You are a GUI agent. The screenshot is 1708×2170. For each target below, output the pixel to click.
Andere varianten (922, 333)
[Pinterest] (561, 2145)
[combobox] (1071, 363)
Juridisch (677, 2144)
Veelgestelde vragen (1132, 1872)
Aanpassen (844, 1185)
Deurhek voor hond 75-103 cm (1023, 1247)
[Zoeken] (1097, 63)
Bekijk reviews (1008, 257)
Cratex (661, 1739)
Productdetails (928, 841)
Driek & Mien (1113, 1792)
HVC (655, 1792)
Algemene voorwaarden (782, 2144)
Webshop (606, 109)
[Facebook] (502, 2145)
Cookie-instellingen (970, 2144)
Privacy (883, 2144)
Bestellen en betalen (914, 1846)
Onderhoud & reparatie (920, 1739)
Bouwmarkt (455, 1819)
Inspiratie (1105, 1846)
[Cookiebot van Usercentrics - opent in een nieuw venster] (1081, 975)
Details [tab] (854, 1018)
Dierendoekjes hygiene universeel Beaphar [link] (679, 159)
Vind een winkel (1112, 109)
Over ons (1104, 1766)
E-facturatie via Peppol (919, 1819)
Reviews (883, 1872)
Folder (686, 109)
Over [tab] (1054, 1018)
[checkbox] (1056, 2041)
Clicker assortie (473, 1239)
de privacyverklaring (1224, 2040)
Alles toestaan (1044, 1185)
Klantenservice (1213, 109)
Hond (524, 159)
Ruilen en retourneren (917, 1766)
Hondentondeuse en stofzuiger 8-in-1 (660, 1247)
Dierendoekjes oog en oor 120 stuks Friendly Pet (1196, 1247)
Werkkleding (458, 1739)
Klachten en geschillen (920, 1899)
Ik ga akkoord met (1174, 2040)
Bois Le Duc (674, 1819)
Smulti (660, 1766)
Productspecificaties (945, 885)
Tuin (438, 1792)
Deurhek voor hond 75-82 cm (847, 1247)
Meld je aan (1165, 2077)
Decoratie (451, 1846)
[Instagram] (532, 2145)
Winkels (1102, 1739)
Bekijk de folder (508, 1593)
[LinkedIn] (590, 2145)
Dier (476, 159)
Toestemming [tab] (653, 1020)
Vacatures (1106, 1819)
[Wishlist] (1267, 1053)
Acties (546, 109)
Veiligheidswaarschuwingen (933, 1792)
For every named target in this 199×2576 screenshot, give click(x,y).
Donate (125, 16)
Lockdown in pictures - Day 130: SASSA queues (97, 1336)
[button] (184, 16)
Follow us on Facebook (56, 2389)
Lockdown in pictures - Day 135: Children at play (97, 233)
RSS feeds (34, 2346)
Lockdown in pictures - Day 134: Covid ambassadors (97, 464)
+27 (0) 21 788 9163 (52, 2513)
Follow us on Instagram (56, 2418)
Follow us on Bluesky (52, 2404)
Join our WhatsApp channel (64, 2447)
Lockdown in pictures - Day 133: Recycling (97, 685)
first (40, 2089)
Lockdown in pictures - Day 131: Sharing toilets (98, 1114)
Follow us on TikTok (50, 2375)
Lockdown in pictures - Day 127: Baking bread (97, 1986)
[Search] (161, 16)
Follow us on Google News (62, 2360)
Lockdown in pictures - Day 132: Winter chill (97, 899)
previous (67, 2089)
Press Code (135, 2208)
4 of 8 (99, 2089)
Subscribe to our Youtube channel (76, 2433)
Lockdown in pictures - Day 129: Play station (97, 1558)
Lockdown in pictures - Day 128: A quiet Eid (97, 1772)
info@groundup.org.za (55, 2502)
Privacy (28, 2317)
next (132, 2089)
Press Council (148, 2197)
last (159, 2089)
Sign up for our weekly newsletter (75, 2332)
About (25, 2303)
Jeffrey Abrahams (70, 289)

▸ **Problem description**
Return the material exactly as it was provided.

▸ **Exercise solution**
You are a GUI agent. The screenshot is 1708×2170. For each target below, output the pixel to click.
Andere varianten (922, 333)
[Pinterest] (561, 2145)
[combobox] (1071, 363)
Juridisch (677, 2144)
Veelgestelde vragen (1132, 1872)
Aanpassen (844, 1185)
Deurhek voor hond 75-103 cm (1023, 1247)
[Zoeken] (1097, 63)
Bekijk reviews (1008, 257)
Cratex (661, 1739)
Productdetails (928, 841)
Driek & Mien (1113, 1792)
HVC (655, 1792)
Algemene voorwaarden (782, 2144)
Webshop (606, 109)
[Facebook] (502, 2145)
Cookie-instellingen (970, 2144)
Privacy (883, 2144)
Bestellen en betalen (914, 1846)
Onderhoud & reparatie (920, 1739)
Bouwmarkt (455, 1819)
Inspiratie (1105, 1846)
[Cookiebot van Usercentrics - opent in een nieuw venster] (1081, 975)
Details [tab] (854, 1018)
Dierendoekjes hygiene universeel Beaphar [link] (679, 159)
Vind een winkel (1112, 109)
Over ons (1104, 1766)
E-facturatie via Peppol (919, 1819)
Reviews (883, 1872)
Folder (686, 109)
Over [tab] (1054, 1018)
[checkbox] (1056, 2041)
Clicker assortie (473, 1239)
de privacyverklaring (1224, 2040)
Alles toestaan (1044, 1185)
Klantenservice (1213, 109)
Hond (524, 159)
Ruilen en retourneren (917, 1766)
Hondentondeuse en stofzuiger 8-in-1 (660, 1247)
Dierendoekjes oog en oor 120 stuks Friendly Pet (1196, 1247)
Werkkleding (458, 1739)
Klachten en geschillen (920, 1899)
Ik ga akkoord met (1174, 2040)
Bois Le Duc (674, 1819)
Smulti (660, 1766)
Productspecificaties (945, 885)
Tuin (438, 1792)
Deurhek voor hond 75-82 cm (847, 1247)
Meld je aan (1165, 2077)
Decoratie (451, 1846)
[Instagram] (532, 2145)
Winkels (1102, 1739)
Bekijk de folder (508, 1593)
[LinkedIn] (590, 2145)
Dier (476, 159)
Toestemming [tab] (653, 1020)
Vacatures (1106, 1819)
[Wishlist] (1267, 1053)
Acties (546, 109)
Veiligheidswaarschuwingen (933, 1792)
For every named target in this 199×2576 screenshot, give click(x,y).
Donate (125, 16)
Lockdown in pictures - Day 130: SASSA queues (97, 1336)
[button] (184, 16)
Follow us on Facebook (56, 2389)
Lockdown in pictures - Day 135: Children at play (97, 233)
RSS feeds (34, 2346)
Lockdown in pictures - Day 134: Covid ambassadors (97, 464)
+27 (0) 21 788 9163 (52, 2513)
Follow us on Instagram (56, 2418)
Follow us on Bluesky (52, 2404)
Join our WhatsApp channel (64, 2447)
Lockdown in pictures - Day 133: Recycling (97, 685)
first (40, 2089)
Lockdown in pictures - Day 131: Sharing toilets (98, 1114)
Follow us on TikTok (50, 2375)
Lockdown in pictures - Day 127: Baking bread (97, 1986)
[Search] (161, 16)
Follow us on Google News (62, 2360)
Lockdown in pictures - Day 132: Winter chill (97, 899)
previous (67, 2089)
Press Code (135, 2208)
4 of 8 (99, 2089)
Subscribe to our Youtube channel (76, 2433)
Lockdown in pictures - Day 129: Play station (97, 1558)
Lockdown in pictures - Day 128: A quiet Eid (97, 1772)
info@groundup.org.za (55, 2502)
Privacy (28, 2317)
next (132, 2089)
Press Council (148, 2197)
last (159, 2089)
Sign up for our weekly newsletter (75, 2332)
About (25, 2303)
Jeffrey Abrahams (70, 289)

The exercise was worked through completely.